At first, he seemed genuinely interested; he thanked me for bringing this "very serious community issue" to his attention; he told me that we'd meet again. Weeks later, I called and he said he had no time to help, but that if I did some "research" on my own, I could send it to him by email and he'd "look into it." Oh, did I mention he was also a gay man?
Then this year, in 2017, in anticipation of my book's release, I approached the city of Vancouver's LGBTQ2+ committee, which is tasked with making recommendations to the City of Vancouver about issues affecting Vancouver's LGBTQ community. I asked them to consider recommending to the City that they take a public position against "conversion therapy"--not even banning the practice legally, just simply taking a public position against the practice.
I waited months, but heard nothing. Then one day, I spotted a City Counsellor in my neighbourhood grocery store. Without thinking (or else I'm sure I would have shrunk back in fear), I approached him, introduced myself, told him about my email to the City's LGBTQ2+ Committee, and what I'd proposed. To which he said he knew all about my email already. We chatted next to the cucumbers, I think. He told me he knew of several "religious conversion therapies" that were happening right here in British Columbia. "They're a menace to our community," he said. "They're crazy." He seemed to know much more about these "therapies" than I did. He handed me his business card. He told me to follow up with the Committee. Oh, did I mention he is also a gay man?
I followed up with the Committee again, weeks later. I cc'd the City Counsellor.
Finally, six weeks later, they invited me to their next meeting, six weeks after that. I prepared a briefing note about "conversion therapy" in Canada, and in British Columbia, and my own history with the therapy, even detailing all the laws that have been passed banning the practice in various U.S. states and cities. There was precedent to my proposal.
At the meeting, I talked for a good 40 minutes, answered questions; everyone seemed very nice and eager to Stop. The. Big. Bad. Wolf. of Conversion Therapy. Some of the Committee members hadn't even been born when I was in my own therapy. I'm not sure how I felt about that, but I felt old.
I left, then heard nothing. Weeks passed. I emailed again, thanked them for inviting me to the meeting, to which they responded and said, "Oh, we were just about to email you. We will follow up with you next week, and invite you to join a sub committee about banning reparative therapy in British Columbia."

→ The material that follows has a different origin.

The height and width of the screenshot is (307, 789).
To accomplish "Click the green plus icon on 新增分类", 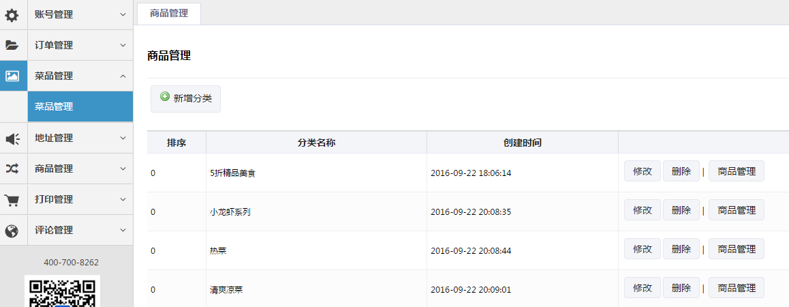I will pos(164,96).
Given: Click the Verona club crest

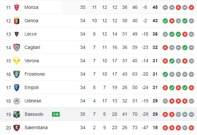Looking at the screenshot, I should [x=17, y=61].
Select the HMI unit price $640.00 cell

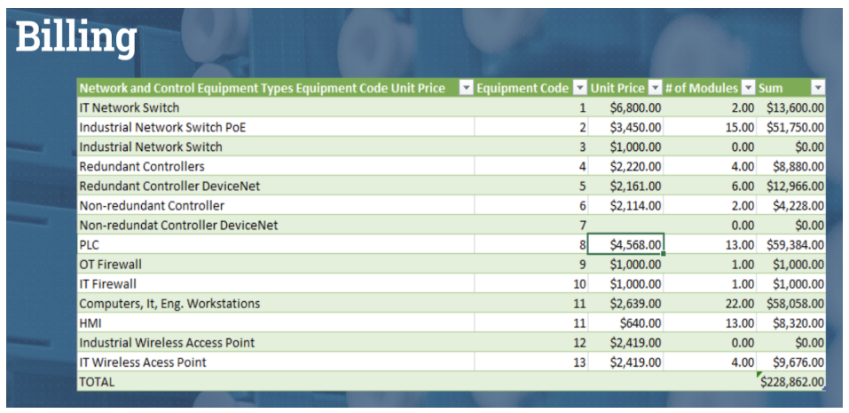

Weeks wore on; now months. Still no word. I don't care anymore. No, that's not true. Yes it is. Not it's not. I don't know anymore. I'm tired, and I'm mad. I can't stand the waiting. I can't wait for politicians, or committees. Bureaucracy makes me crazy. I can't stand trying to make my point that "conversion therapy" is dangerous, that it causes harm, that it hurts people, that it hurt me. I take it all far too personally. The issue is a very personal issue to me. Frankly, I don't know how it is I'm still alive today. The medications that the doctor prescribed to try and "kill" my sexuality (my homosexuality) nearly killed me. I overdosed. I should have died. Thankfully, I didn't die. I'm alive. I try and make a difference. I wrote a book. I spent a very long time writing this book, The Inheritance of Shame: A Memoir, to try and "get it right." Maybe someone will read it. Maybe it will help one kid. Maybe one parent will read it and think twice about sending their gay or trans kid into "conversion therapy." I hope so. I really do. That's my prayer.